I was somewhat uncomfortable with the jingoistic clamour of Anzac Day propaganda that has been ramping up for the past few years and will no doubt continue for a few years yet. One of the things that made me most uncomfortable was the involvement of some of our most recent VC recipients.
There can be no question that they are sincerely committed to the ideals of gallantry and self-sacrifice that are at the heart of the military tradition. These brave young men were volunteers, in fact professional soldiers, who were part of a military which is highly trained, extemely well supported and which engages in conflicts that are tightly constrained, yet often as vicious and brutal as any in history. They have seen the impacts of warfare on their mates, on the families of those mates and even more, on the families in and around whose homes, fields, schools their wars were waged. They have faced their own fears and they have nothing to prove to anyone.
My Grandfather, Joe McDougall, was a volunteer soldier in the AIF in World War 1. He was a Gunner, who was wounded and gassed on separate occasions, suffering "shell shock", which we now call PTSD. He was awarded several medals.
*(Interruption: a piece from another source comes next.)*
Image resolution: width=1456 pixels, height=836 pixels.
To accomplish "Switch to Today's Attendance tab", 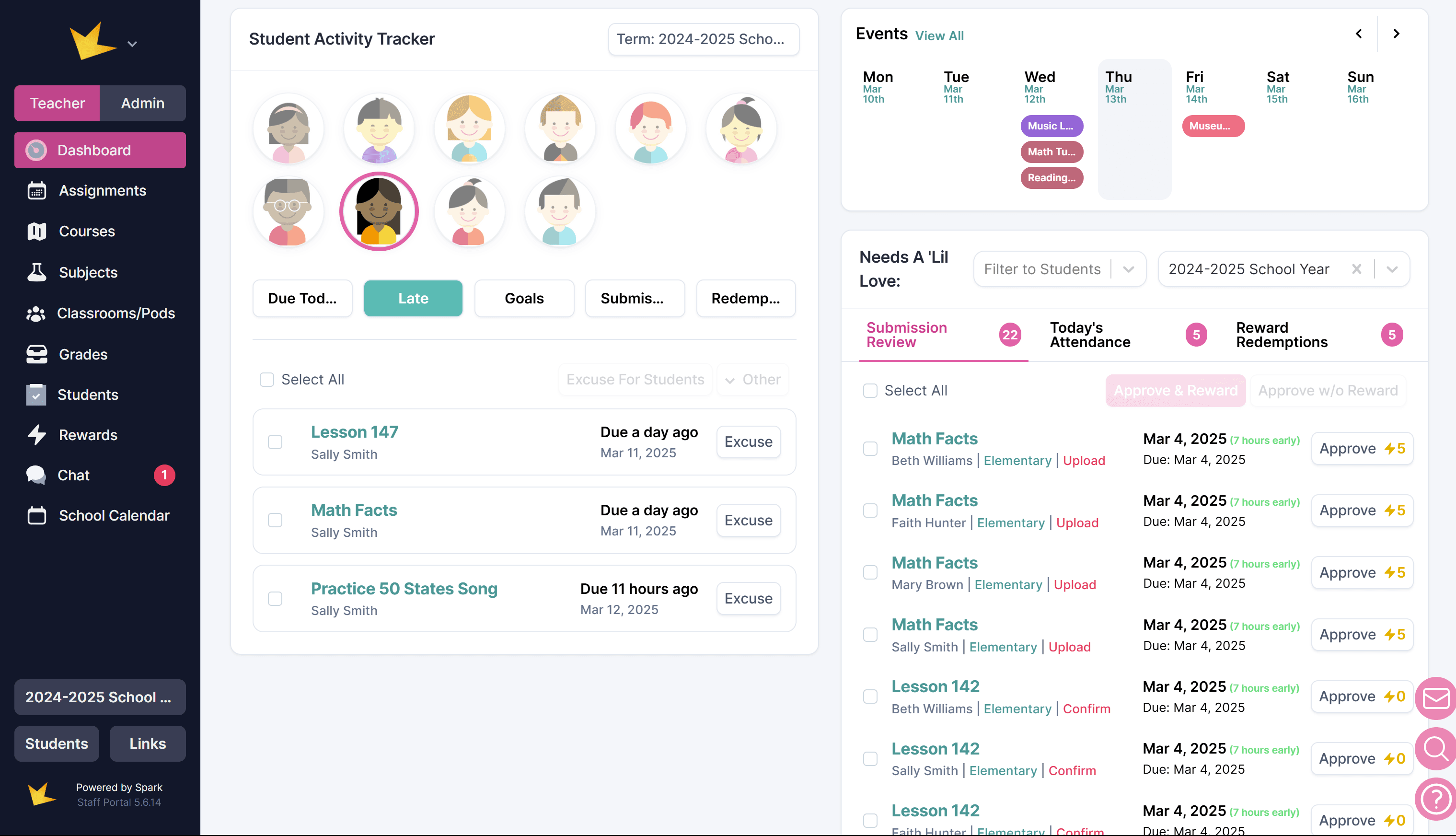I will (x=1089, y=335).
After the war he was among the returnees who founded the RSSILA, which became the RSL and was a strong advocate of ANZAC Day and even more strongly, of Remembrance Day.
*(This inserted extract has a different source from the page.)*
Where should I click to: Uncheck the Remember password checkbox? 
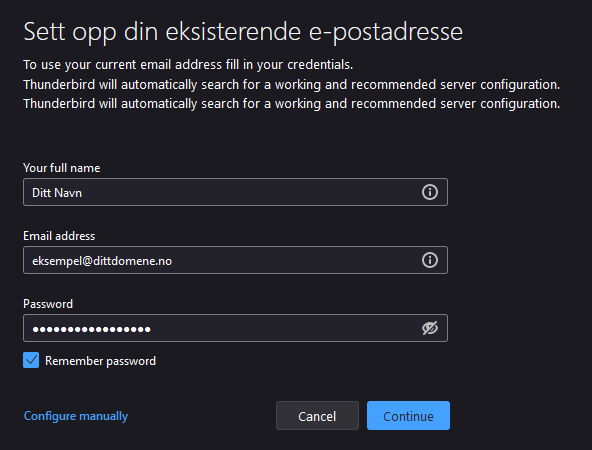coord(31,360)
He was awarded an MBE for his services to the RSL, as was my Uncle Alan, his son (who served in the Middle East and New Guinea during the Second World War) for their roles in forming the Burwood sub-branch and serving as voluntary office bearers for many years.
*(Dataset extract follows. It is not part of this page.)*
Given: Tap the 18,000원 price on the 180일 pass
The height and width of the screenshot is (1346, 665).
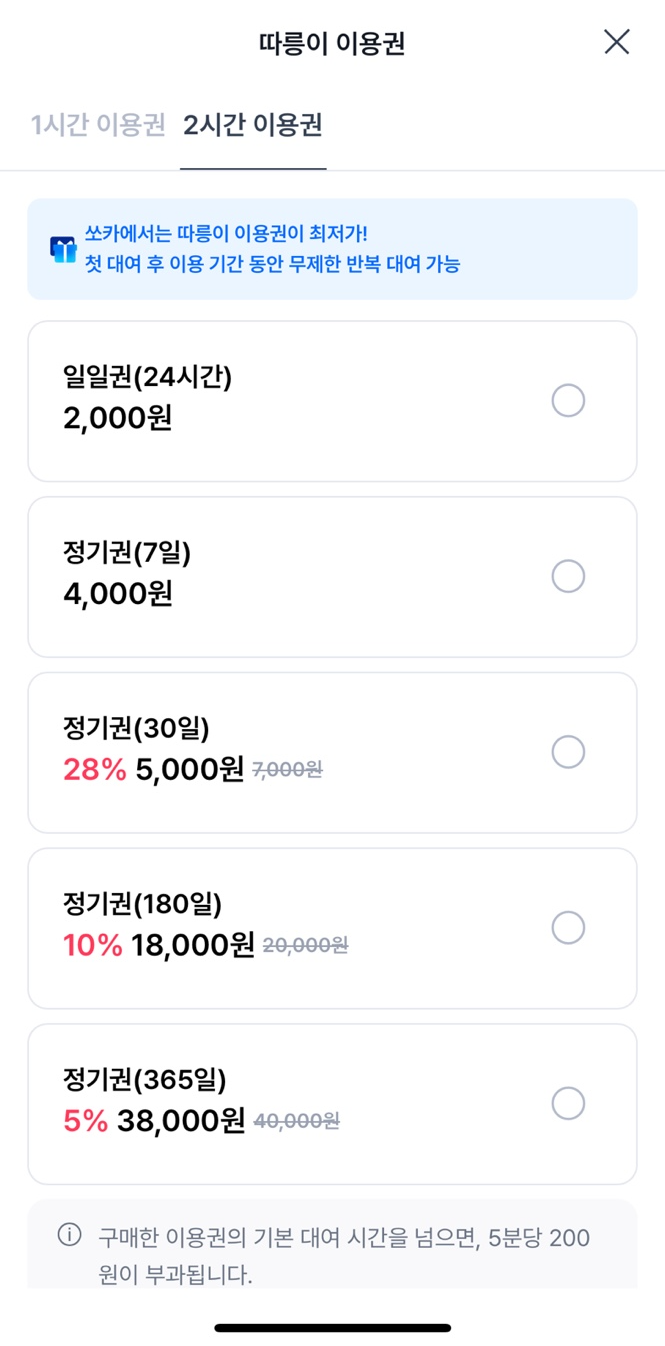Looking at the screenshot, I should tap(193, 945).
They weren't professional soldiers, they were ordinary men, both of them tradesmen. They both hated war and all it stood for and their RSL work was not about glorifying valorous deeds or eulogising some nebulous concept of an ANZAC spirit. They wanted to make sure their ordinary mates weren't forgotten, that the ordinary wives and children they left behind were given some support and to try to ensure that war was never thought of as something glorious again.
My Grandmother, who lived with my family when I was growing up, widowed when my Grandfather died very shortly after my birth, would never take part in ANZAC day parades, but was never late for the Dawn Service and was a big part of the behind the scenes work at the RSL for the day's functions. My Mum would march, wearing the medals of the father she had idolised and I often accompanied her. They would both always go to the RSL for Remembrance Day, dressed to the nines, to observe the minute's silence and the playing of the Last Post.
I grew up in PNG. My home was built on a former Japanese base and battlefield in Lae. I spent much of my childhood at Salamaua, which was a favoured weekend destination in the same way that Moreton Island is for Brisbaneites.
My Mum used to make a regular semi-annual pilgrimage alone to the War Cemetery in Lae, which is very large and beautiful. It wasn't until I was in my late teens that I discovered she was visiting the grave of the young man who had been her fiance and who had died of a self-inflicted gunshot wound in Wewak (officially it was an accident caused by his Owen gun falling over) at 20 years of age. She would go on his Birthday and on the date that they had intended to be married. She didn't observe the date of his death overtly...
Young men all over the world are brave; they seek out danger, they look for trouble, they put themselves in harm's way to protect those they love. They are driven to earn the respect of those who they respect and those people have an obligation to use their position of influence wisely; to give wise counsel using the insight drawn from having "been there and done that".
The carefully scripted performances of the young, very respectable VC winners that formed part of the prelude to ANZAC Day, while no doubt sincere, left me wondering whether Joe and Alan McDougall and their ordinary mates would have thought that it qualified as wise counsel.
More importantly, it made me wonder how many young men (and women) might be influenced by those performances (not to mention their own heroic performances in their computer games) to forget the lesson that Joe McDougall and his mates tried so hard to teach.
"Lest we forget" is not just a eulogy, it is a lament.